Human sight degrades after mid-teens
As sight starts to degrade once we reach our mid-teens, it is vital that we maintain habits to keep good eyesight throughout our lives, vision experts say.
Maintaining healthy vision is the main theme for the "Young Visionaries" from the ARC Centre of Excellence for Vision Science, the ‘Vision Centre’. As part of Children’s Vision Day on March 10, the group of early-career researchers will be joining the national effort to promote good eyesight among Australian school children.
"According to the Optometrists Association Australia, one in ten Australian children suffers from a long-term eye disorder," says Shaun New, an organiser of Vision Day. "Once recognised, most eye problems are easy to correct. Others have no obvious symptoms and early detection is the key.
"This is why our overall theme this year is to promote healthy vision – we want children to understand the importance of their sight and the need to look after their eyes."
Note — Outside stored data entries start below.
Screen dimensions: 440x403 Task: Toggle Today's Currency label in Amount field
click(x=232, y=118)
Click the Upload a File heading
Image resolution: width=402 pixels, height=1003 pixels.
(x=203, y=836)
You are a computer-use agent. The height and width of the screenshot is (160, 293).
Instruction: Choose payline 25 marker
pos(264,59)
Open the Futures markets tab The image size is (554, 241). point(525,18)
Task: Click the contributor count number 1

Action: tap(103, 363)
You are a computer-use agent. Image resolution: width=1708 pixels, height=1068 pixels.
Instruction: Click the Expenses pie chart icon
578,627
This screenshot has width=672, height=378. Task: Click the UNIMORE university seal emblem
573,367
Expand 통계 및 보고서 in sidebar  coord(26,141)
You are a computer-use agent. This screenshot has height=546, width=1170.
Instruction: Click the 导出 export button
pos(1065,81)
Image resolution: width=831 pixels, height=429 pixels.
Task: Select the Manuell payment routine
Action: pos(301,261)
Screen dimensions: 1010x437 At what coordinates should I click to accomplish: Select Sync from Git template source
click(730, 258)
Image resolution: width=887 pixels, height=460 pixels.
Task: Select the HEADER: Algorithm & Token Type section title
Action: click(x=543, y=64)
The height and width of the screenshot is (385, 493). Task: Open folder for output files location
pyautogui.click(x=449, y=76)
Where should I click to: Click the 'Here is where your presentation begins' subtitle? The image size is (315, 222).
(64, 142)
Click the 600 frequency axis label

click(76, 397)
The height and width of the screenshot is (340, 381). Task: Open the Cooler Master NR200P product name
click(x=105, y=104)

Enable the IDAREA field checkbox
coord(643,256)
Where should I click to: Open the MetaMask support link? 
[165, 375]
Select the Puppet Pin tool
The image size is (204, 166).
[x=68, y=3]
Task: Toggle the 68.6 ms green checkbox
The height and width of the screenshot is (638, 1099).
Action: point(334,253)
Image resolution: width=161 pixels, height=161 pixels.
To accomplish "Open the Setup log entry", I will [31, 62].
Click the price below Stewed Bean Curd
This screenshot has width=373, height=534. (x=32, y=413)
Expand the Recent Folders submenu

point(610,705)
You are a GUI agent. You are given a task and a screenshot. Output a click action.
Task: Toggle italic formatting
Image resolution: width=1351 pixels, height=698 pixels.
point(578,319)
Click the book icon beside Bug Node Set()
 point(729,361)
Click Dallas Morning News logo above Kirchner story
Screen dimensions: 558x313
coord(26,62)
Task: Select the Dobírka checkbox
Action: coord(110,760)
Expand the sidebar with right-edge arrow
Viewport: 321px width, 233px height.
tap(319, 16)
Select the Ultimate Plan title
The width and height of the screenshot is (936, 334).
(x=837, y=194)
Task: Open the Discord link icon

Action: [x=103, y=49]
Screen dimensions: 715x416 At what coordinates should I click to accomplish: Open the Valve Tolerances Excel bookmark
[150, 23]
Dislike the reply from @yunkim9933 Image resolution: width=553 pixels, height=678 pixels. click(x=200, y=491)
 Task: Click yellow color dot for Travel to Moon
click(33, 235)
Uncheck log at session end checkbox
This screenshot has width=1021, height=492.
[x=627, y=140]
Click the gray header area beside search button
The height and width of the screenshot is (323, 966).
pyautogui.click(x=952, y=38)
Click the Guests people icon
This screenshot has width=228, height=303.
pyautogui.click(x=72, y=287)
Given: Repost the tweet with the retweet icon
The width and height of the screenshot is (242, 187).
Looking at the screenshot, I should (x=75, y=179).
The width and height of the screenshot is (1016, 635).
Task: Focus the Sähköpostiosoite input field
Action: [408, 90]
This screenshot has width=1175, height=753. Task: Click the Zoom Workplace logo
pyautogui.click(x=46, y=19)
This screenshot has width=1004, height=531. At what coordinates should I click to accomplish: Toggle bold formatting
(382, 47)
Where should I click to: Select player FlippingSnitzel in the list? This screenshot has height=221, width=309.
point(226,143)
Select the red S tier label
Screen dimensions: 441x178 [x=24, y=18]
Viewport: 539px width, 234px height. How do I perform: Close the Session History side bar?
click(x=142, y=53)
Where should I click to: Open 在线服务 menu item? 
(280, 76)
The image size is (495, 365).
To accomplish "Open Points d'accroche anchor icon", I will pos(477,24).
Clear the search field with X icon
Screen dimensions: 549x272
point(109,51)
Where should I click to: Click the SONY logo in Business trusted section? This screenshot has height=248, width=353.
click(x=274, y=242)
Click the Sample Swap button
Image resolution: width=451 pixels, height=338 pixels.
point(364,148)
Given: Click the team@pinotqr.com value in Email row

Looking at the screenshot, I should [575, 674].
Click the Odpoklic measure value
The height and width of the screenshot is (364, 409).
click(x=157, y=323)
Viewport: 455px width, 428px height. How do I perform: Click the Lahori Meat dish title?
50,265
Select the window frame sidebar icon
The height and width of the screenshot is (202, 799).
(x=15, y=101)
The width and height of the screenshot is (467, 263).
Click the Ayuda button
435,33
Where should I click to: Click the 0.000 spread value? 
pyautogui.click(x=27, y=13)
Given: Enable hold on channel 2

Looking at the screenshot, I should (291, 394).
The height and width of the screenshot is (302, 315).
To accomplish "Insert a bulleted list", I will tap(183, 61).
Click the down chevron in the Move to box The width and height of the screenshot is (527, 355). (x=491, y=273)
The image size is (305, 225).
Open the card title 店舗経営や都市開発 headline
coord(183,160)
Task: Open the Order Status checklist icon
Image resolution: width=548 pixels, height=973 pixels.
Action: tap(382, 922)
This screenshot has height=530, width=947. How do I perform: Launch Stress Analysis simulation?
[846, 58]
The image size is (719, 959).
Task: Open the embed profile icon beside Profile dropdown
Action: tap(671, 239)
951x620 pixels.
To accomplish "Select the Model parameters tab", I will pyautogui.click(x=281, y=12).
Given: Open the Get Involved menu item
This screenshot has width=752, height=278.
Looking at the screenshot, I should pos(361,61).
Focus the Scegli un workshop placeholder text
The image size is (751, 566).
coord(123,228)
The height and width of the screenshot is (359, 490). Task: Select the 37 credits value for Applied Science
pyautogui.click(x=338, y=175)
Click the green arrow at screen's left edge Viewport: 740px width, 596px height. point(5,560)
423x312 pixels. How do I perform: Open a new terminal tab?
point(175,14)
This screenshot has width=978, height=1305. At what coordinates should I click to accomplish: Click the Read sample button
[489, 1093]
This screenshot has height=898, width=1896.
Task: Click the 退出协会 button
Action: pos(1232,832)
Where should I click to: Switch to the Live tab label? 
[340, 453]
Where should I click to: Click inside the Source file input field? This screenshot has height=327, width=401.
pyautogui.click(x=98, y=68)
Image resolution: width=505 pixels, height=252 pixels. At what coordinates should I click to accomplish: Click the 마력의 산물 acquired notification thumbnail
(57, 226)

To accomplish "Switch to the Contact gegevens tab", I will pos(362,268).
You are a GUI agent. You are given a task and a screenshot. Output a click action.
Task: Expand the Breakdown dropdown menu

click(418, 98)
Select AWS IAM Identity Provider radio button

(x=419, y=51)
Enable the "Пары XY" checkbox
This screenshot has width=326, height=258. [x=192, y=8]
Teaming up with local optometrists, the Young Visionaries will be giving talks and exhibitions on the eye structure, optical illusions and eye disorders to more than a hundred students.
Professor Ted Maddess, the director of The Vision Centre, says that Vision Day is a good opportunity for the scientists to share the fruits of the latest scientific research with the children who will use it to look after their sight in later life.
"We often take vision for granted because when we first open our eyes it just seems to work effortlessly," he says. "In fact the visual nervous system continues to develop though childhood and after the age of 15 it slowly begins to degrade. So it is important as children and parents to manage the growth and decline of vision throughout life.
"Our suggestions to help maintain good eyesight include getting an hour or two of daylight a day, as our research indicates that it prevents myopia. This is important because people with severe short-sightedness are at risk of sight-threatening damage to the retina.
"We can encourage children to join in more outdoor activities during lunch and recess, rather than staying indoors."
Prof. Maddess says that The Vision Centre is developing novel and non-invasive methods to test the visual function of children and impaired persons. The researchers are also exploring new techniques for ultraviolet laser surgery to help all ages.
"Vision loss in old age may be inevitable, so we would like to share the knowledge on how to best minimise the impact," New says. "We only have one pair of eyes for life so it is important that we look after them."